Reputation: 14786
In the docs for DynamoDB it says:
In a Query operation, DynamoDB retrieves the items in sorted order, and then processes the items using
KeyConditionExpression
and anyFilterExpression
that might be present.
And:
A single Query operation can retrieve a maximum of 1 MB of data. This limit applies before any
FilterExpression
is applied to the results.
Does this mean, that KeyConditionExpression
is applied before this 1MB limit?
Upvotes: 9
Views: 9537
Reputation: 13731
Indeed, your interpretation is correct. With KeyConditionExpression
, DynamoDB can efficiently fetch only the data matching its criteria, and you only pay for this matching data and the 1MB read size applies to the matching data. But with FilterExpression
the story is different: DynamoDB has no efficient way of filtering out the non-matching items before actually fetching all of it then filtering out the items you don't want. So you pay for reading the entire unfiltered data (before FilterExpression
), and the 1MB maximum also corresponds to the unfiltered data.
If you're still unconvinced that this is the way it should be, here's another issue to consider: Imagine that you have 1 gigabyte of data in your database to be Scan'ed (or in a single key to be Query'ed), and after filtering, the result will be just 1 kilobyte. Were you to make this query and expect to get the 1 kilobyte back, Dynamo would need to read and process the entire 1 gigabyte of data before returning. This could take a very long time, and you would have no idea how much, and will likely timeout while waiting for the result. So instead, Dynamo makes sure to return to you after every 1MB of data it reads from disk (and for which you pay ;-)). Control will return to you 1000 (=1 gigabyte / 1 MB) times during the long query, and you won't have a chance to timeout. Whether a 1MB limit actually makes sense here or it should have been more, I don't know, and maybe we should have had a different limit for the response size and the read amount - but definitely some sort of limit was needed on the read amount, even if it doesn't translate to large responses.

==================================================

- REQUESTS
• A. From the DynamoDB thread above, copy word for word the part that opens with the words containing "Does this mean, that" and closes with "the unfiltered data.".
• B. Translate this sentence from the DynamoDB thread into Spanish: "A single Query operation can retrieve a maximum of 1 MB of data."

==================================================

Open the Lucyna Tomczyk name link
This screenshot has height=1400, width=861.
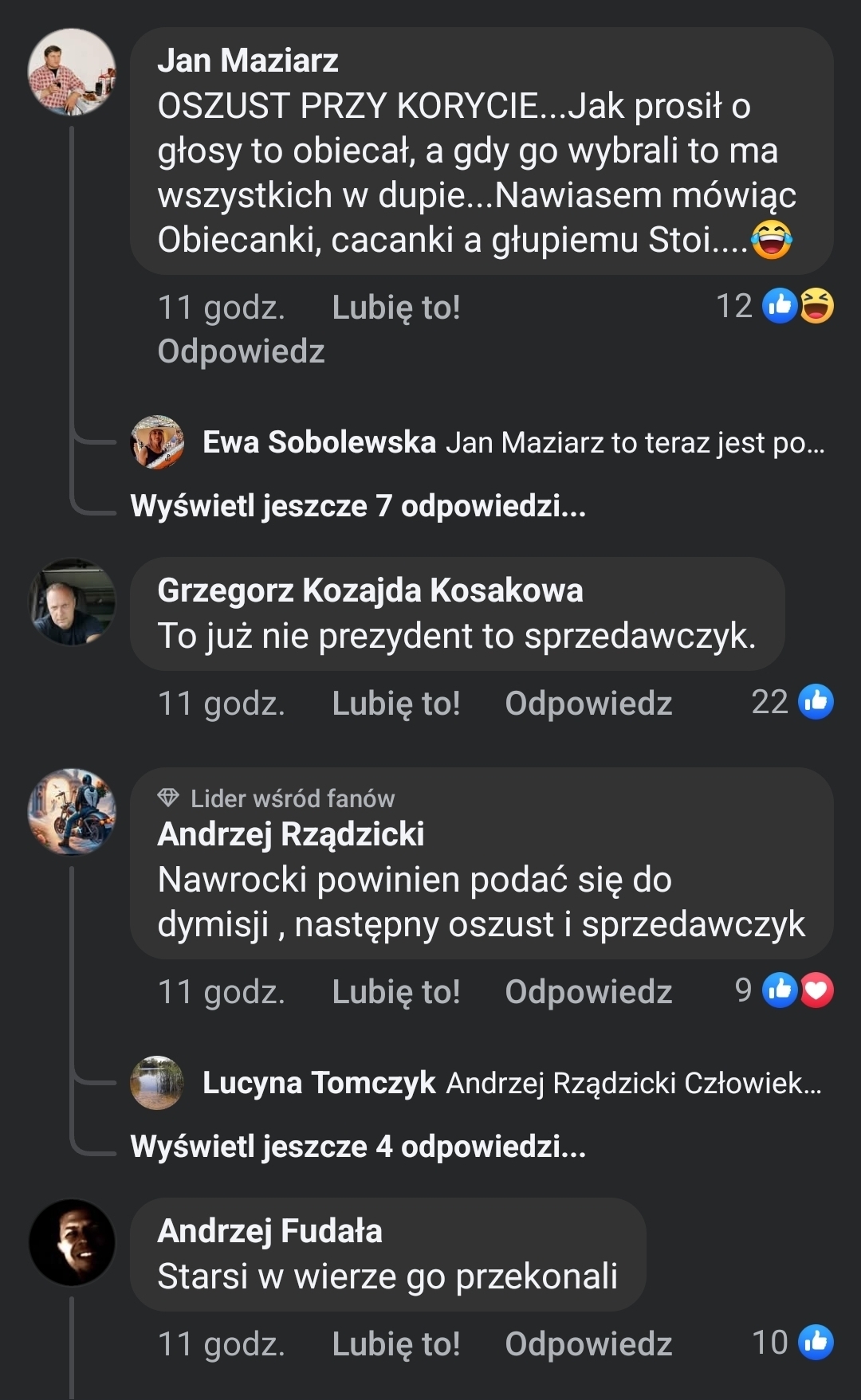click(x=319, y=1083)
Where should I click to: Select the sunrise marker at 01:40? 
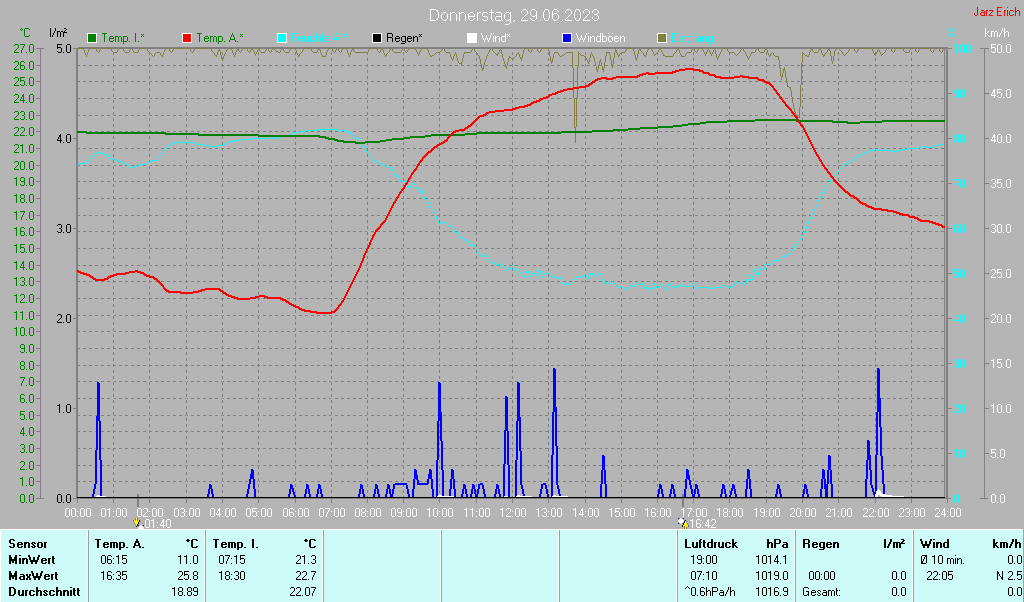pos(137,523)
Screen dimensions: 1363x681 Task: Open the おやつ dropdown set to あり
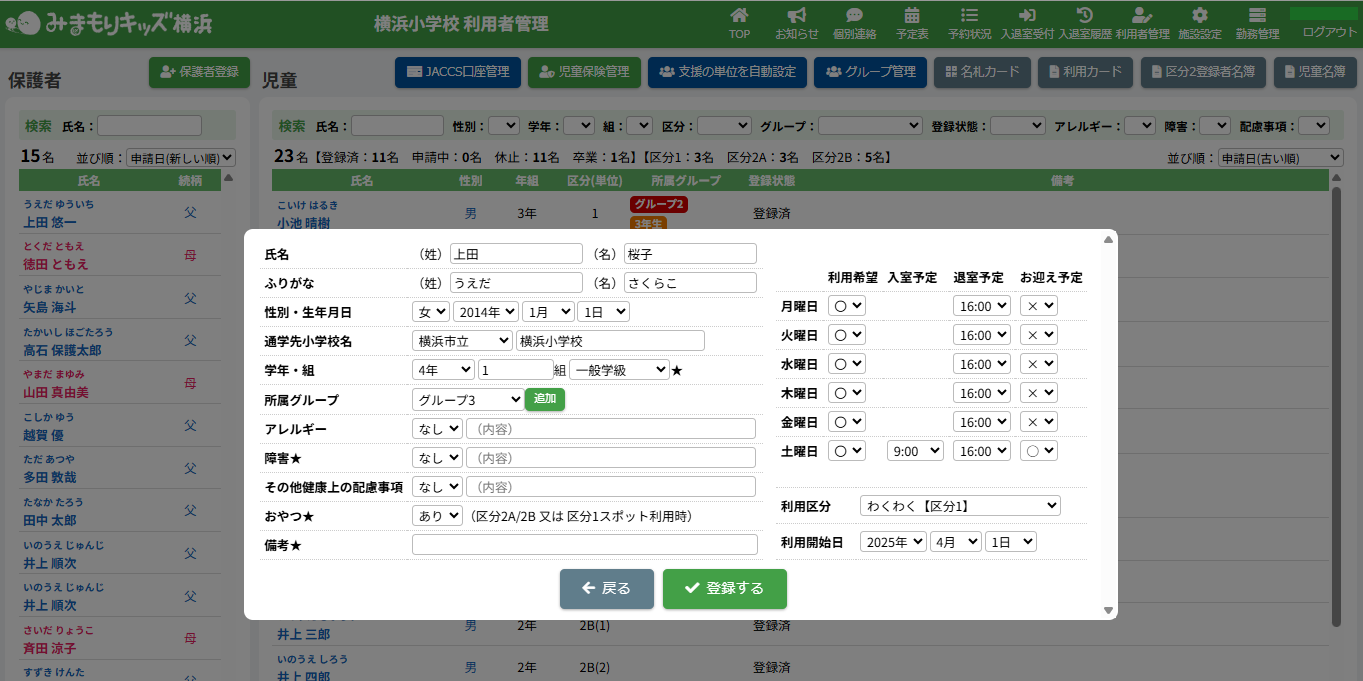437,516
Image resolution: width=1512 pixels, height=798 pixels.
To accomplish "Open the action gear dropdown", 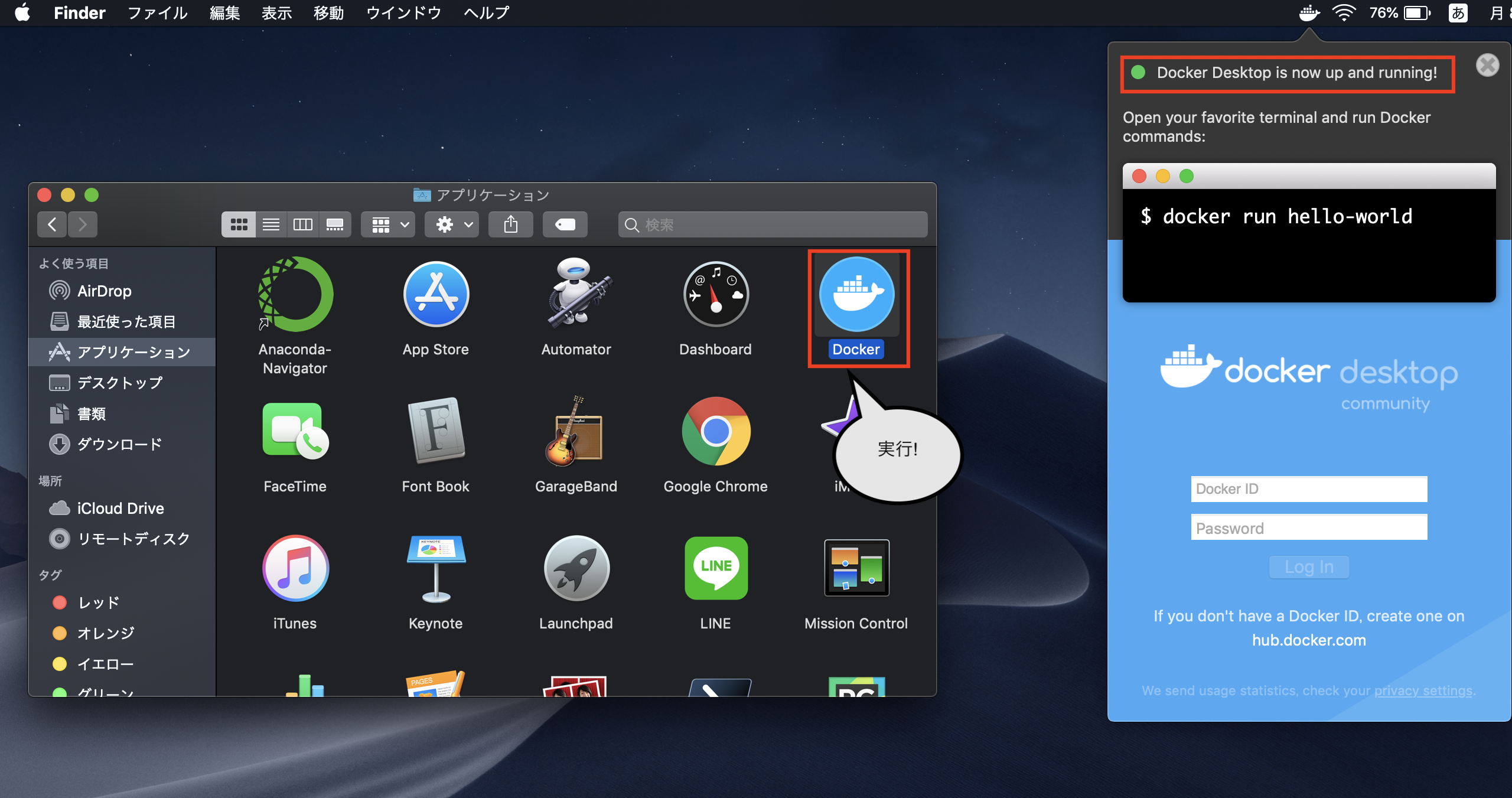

==================================================

- TASK-BY-TASK ANSWERS
• A.
Does this mean, that KeyConditionExpression
is applied before this 1MB limit?
Upvotes: 9
Views: 9537
Reputation: 13731
Indeed, your interpretation is correct. With KeyConditionExpression
, DynamoDB can efficiently fetch only the data matching its criteria, and you only pay for this matching data and the 1MB read size applies to the matching data. But with FilterExpression
the story is different: DynamoDB has no efficient way of filtering out the non-matching items before actually fetching all of it then filtering out the items you don't want. So you pay for reading the entire unfiltered data (before FilterExpression
), and the 1MB maximum also corresponds to the unfiltered data.

• B. Una sola operación Query puede recuperar un máximo de 1 MB de datos.